Rio de Janeiro, 16 abr (Xinhua) -- O presidente do Brasil em exercício, Geraldo Alckmin, detalhou nesta quinta-feira as normas que definem os setores que poderão acessar mais 15 bilhões de reais (US$ 3 bilhões) do programa Brasil Soberano, criado para fortalecer a política industrial e apoiar empresas afetadas pelas incertezas do cenário externo.
A resolução, publicada pelos Ministérios do Desenvolvimento, da Indústria, do Comércio e de Serviços (MDIC) e da Fazenda, estabelece critérios que priorizam indústrias com maior intensidade tecnológica e relevância estratégica, bem como setores impactados pelas tarifas americanas e pela guerra no Oriente Médio.

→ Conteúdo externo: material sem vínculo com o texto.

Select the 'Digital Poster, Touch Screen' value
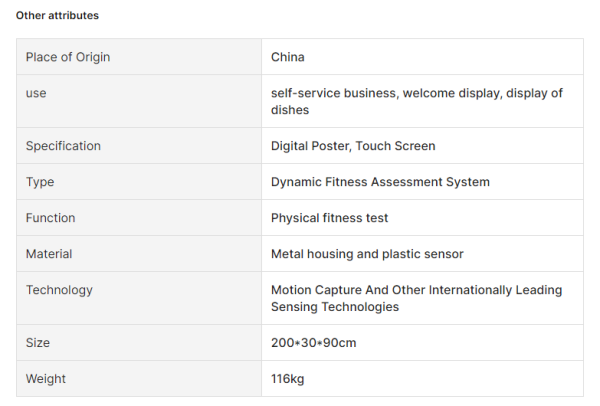The width and height of the screenshot is (600, 406). click(353, 146)
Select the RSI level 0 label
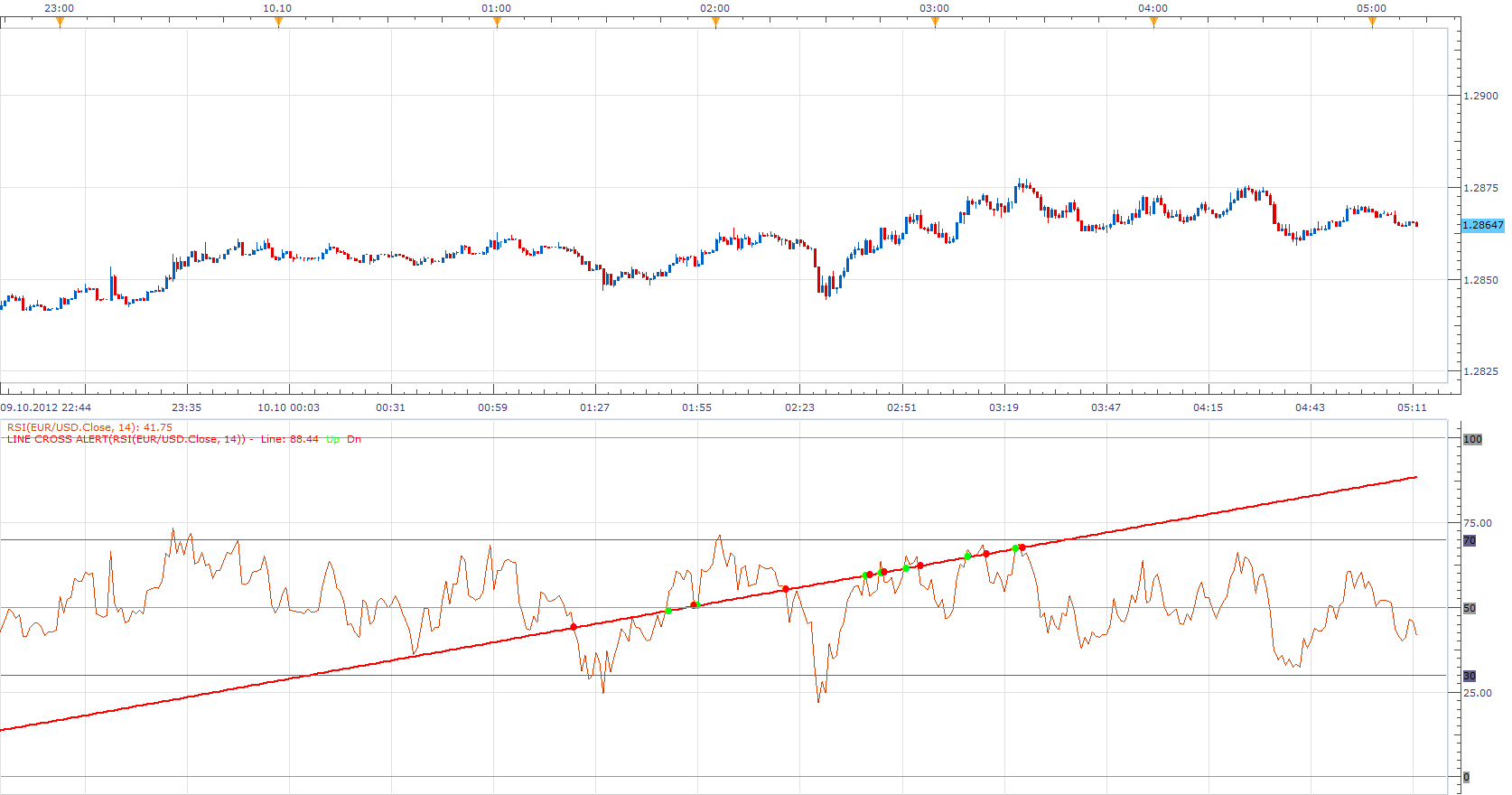This screenshot has height=795, width=1512. click(1466, 777)
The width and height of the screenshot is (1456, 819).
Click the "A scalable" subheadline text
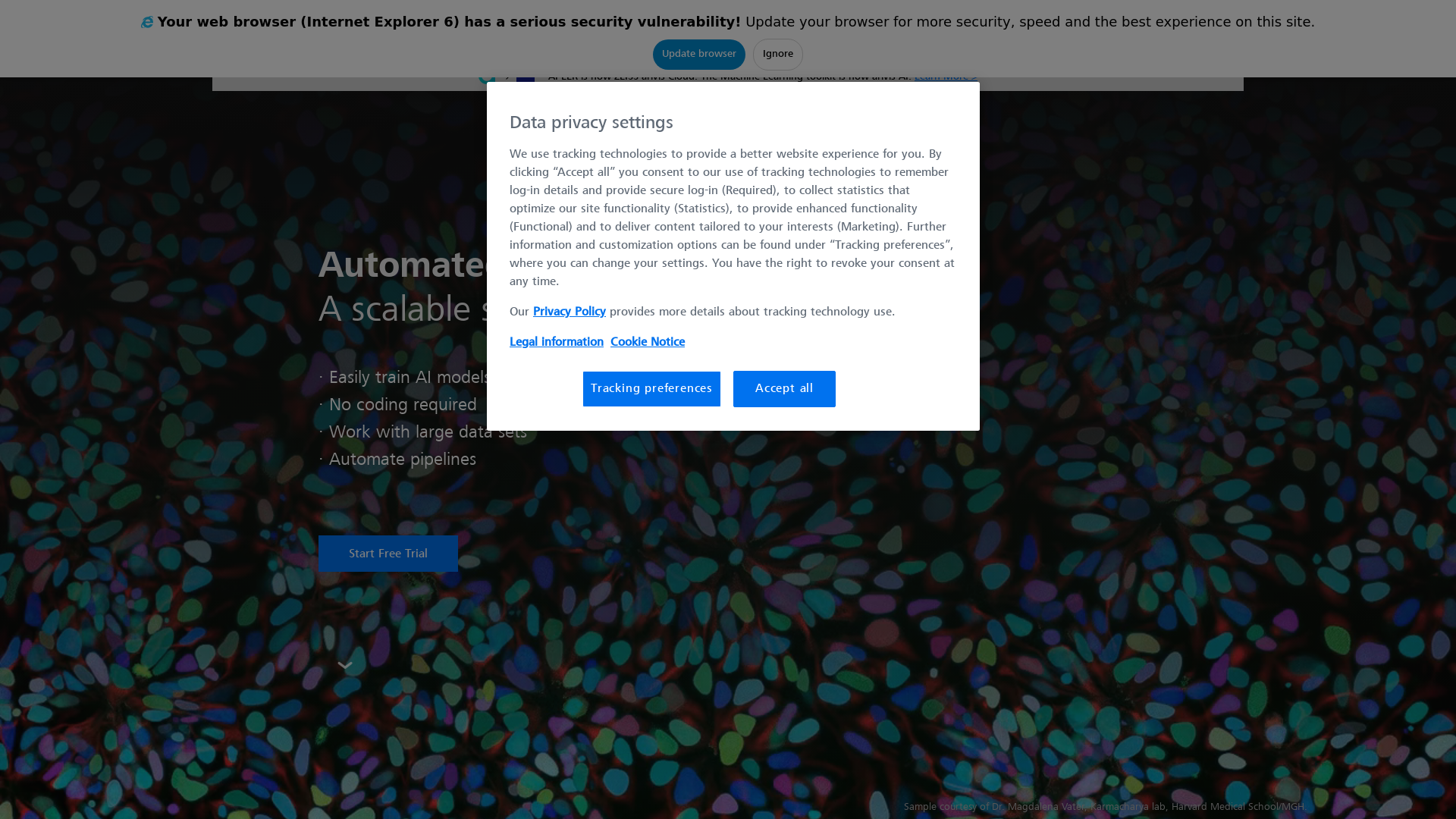(x=403, y=309)
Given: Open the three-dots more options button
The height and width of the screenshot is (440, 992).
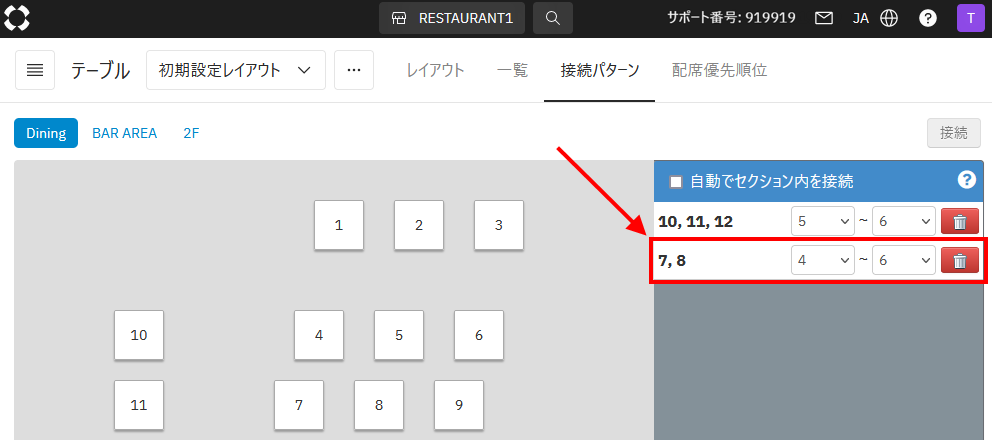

"São 15 bilhões de reais para apoiar aqueles afetados pelo aumento das tarifas americanas, aqueles que enfrentam dificuldades para exportar para o Golfo Pérsico e setores estratégicos, especialmente aqueles com déficit comercial", afirmou.
"Saúde, tecnologia da informação e o setor químico são os que apresentam os maiores déficits comerciais", destacou Alckmin.
Os recursos provêm do excedente do Fundo de Garantia de Exportações (FGE), e as taxas de juros serão definidas pelo Conselho Monetário Nacional. O programa financiará capital de giro, investimentos produtivos, inovação e expansão da capacidade produtiva.
A medida visa reduzir as vulnerabilidades externas e fortalecer as cadeias de suprimentos estratégicas, incluindo setores como siderurgia, automotivo, farmacêutico e de fertilizantes.